> Excerpted text:
========================================
U.S. Securities and Exchange Commission
Litigation Release No. 18534 / January 7, 2004
Accounting and Auditing Enforcement Release No. 1938 / January 7, 2004
Securities and Exchange Commission v. Robert Quattrone, et al., Civil Action No. 04-33(SRC) (D.N.J.)
SEC Sues 10 Defendants for Securities Fraud Arising from $700 Million Round-Tripping Scheme at Suprema Specialties
Defendants Include Former Suprema Executives and Several Suprema Customers and Vendors Who Participated in the Multi-Year Scheme
On January 7, 2004, the Securities and Exchange Commission filed a civil complaint in the United States District Court for the District of New Jersey charging ten defendants with violating the antifraud and other provisions of the federal securities laws in connection with a multi-year financial fraud at Suprema Specialties, Inc. (Suprema), a now defunct manufacturer and distributor of cheese products based in Paterson, New Jersey. The defendants include Arthur Christensen, the former controller of Suprema; John Van Sickell, the former operations manager of Suprema's Paterson, New Jersey plant; five entities that purported to buy from or sell products to Suprema in the round-tripping scheme, Battaglia & Company, Inc. (Battaglia), California Milk Market (CMM), LNN Enterprises, Inc. (LNN), Packing Products, Inc. (Packing Products), and West Coast Commodities, Inc. (WCC); and three persons who owned or operated these entities, Lawrence Fransen, Robert Quattrone, and George Vieira. Vieira was also sued in connection with his conduct as the former chief operating officer of Suprema's Manteca, California plant. Without admitting or denying the SEC's charges, all of the defendants have consented to the entry of judgments providing for full injunctive and other relief (described below), while deferring for determination at a later date the amount of any disgorgement, prejudgment interest and civil penalties to be awarded.
========================================
Reproduce the portion of the SEC litigation release that starts with the words containing "U.S. Securities and" and ends with "No. 04-33(SRC) (D.N.J.)". Work only from the text above.

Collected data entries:
========================================
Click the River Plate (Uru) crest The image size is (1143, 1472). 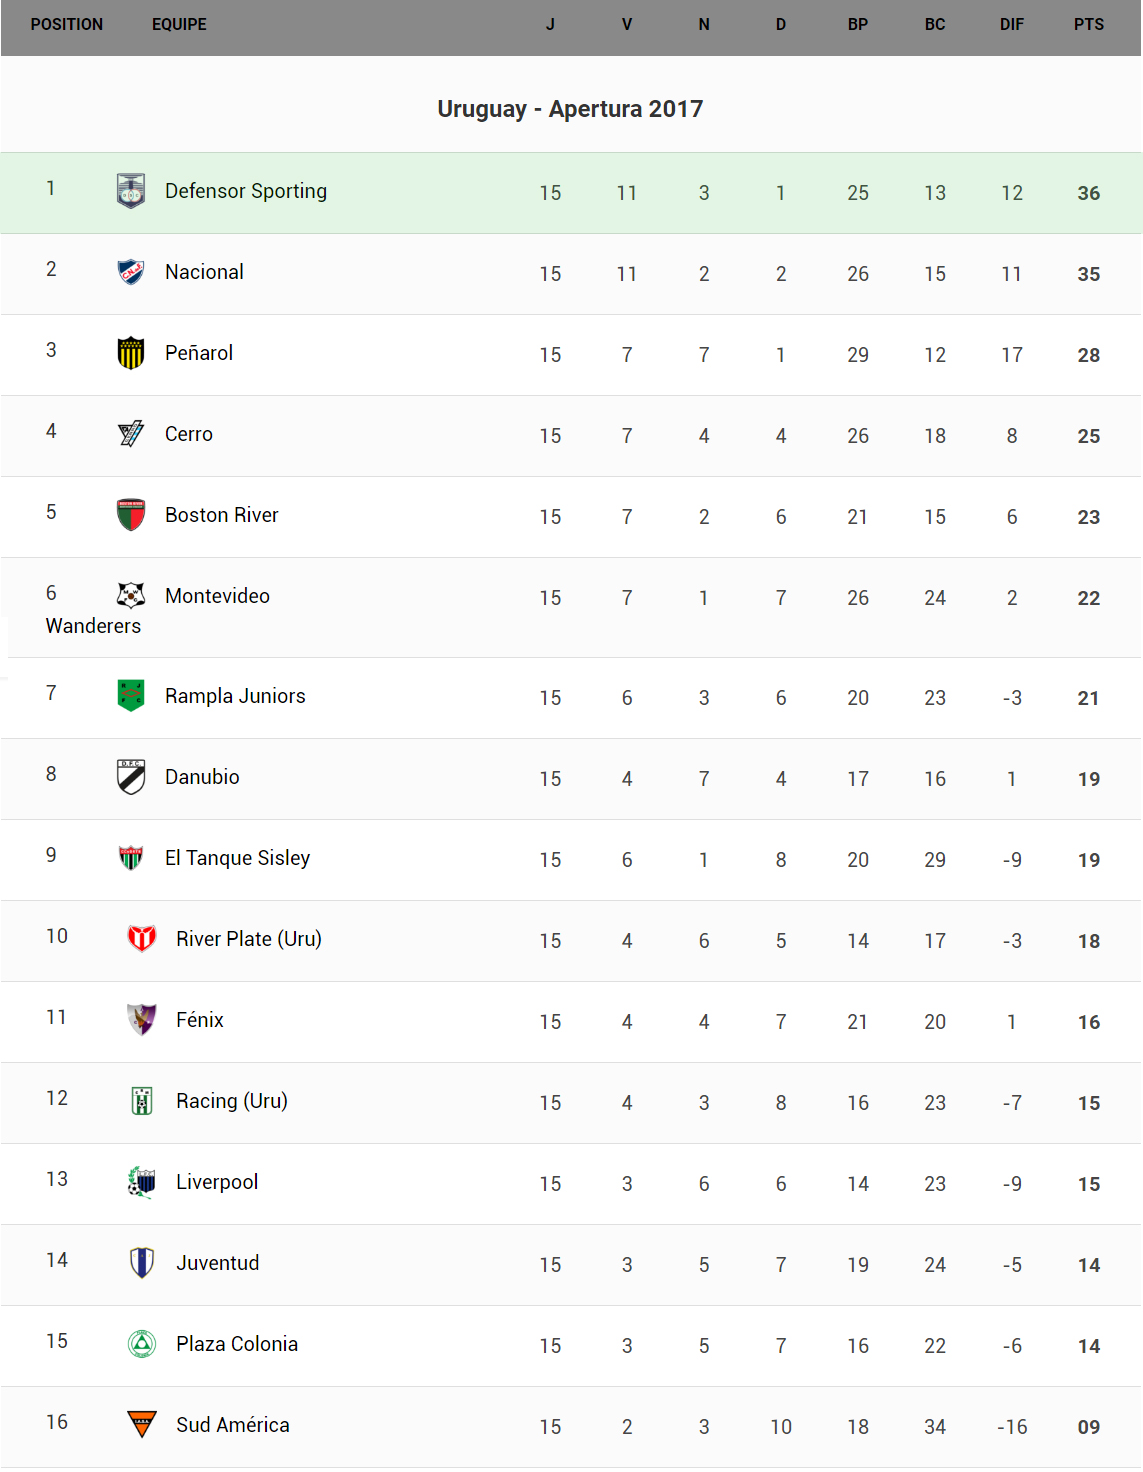[x=142, y=938]
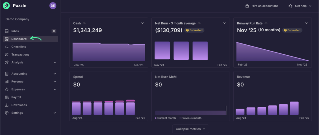Click the Net Burn MoM progress bar
319x135 pixels.
coord(190,113)
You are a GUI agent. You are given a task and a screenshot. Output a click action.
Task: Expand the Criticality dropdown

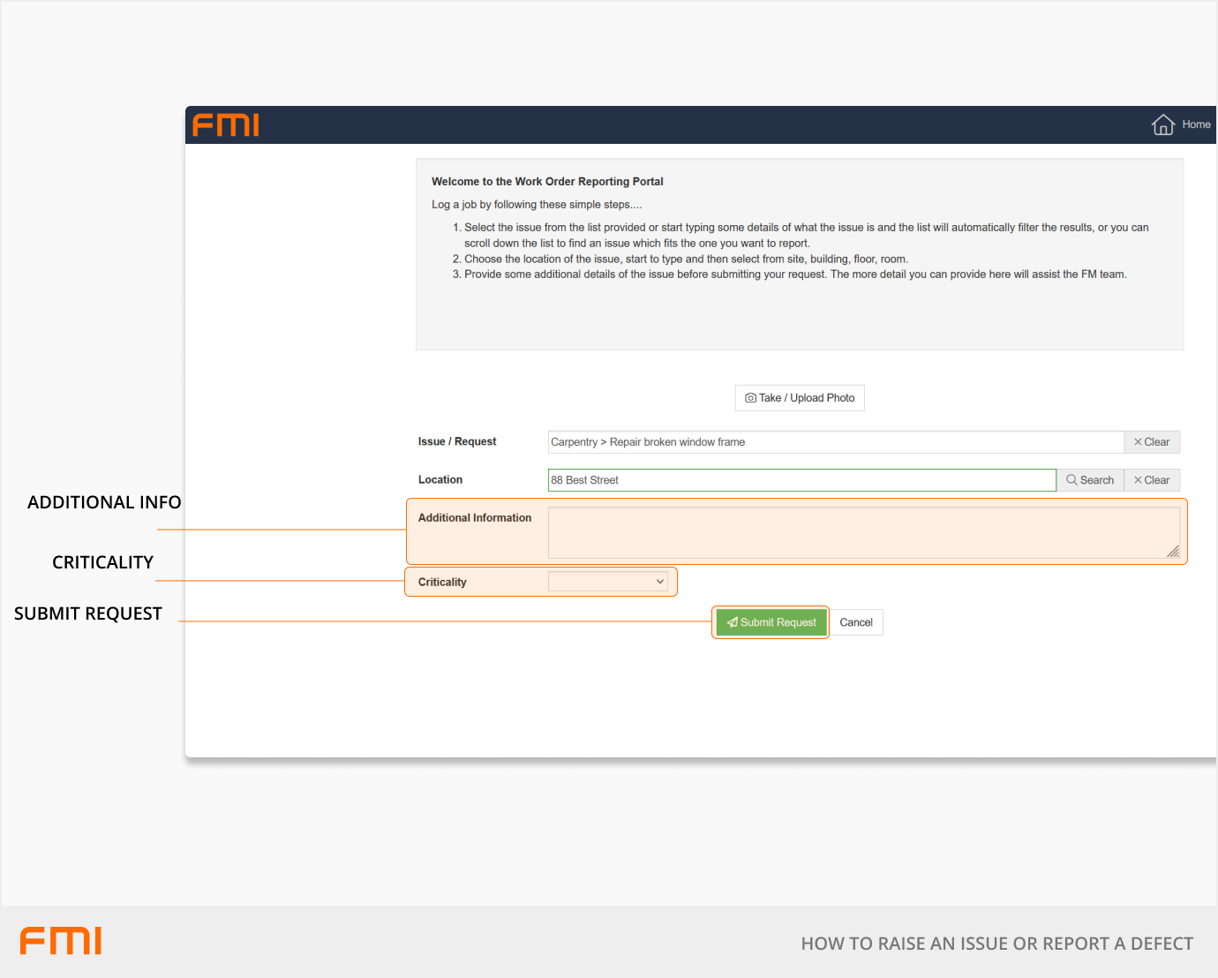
========================================
> Solution to the exercise:
U.S. Securities and Exchange Commission
Litigation Release No. 18534 / January 7, 2004
Accounting and Auditing Enforcement Release No. 1938 / January 7, 2004
Securities and Exchange Commission v. Robert Quattrone, et al., Civil Action No. 04-33(SRC) (D.N.J.)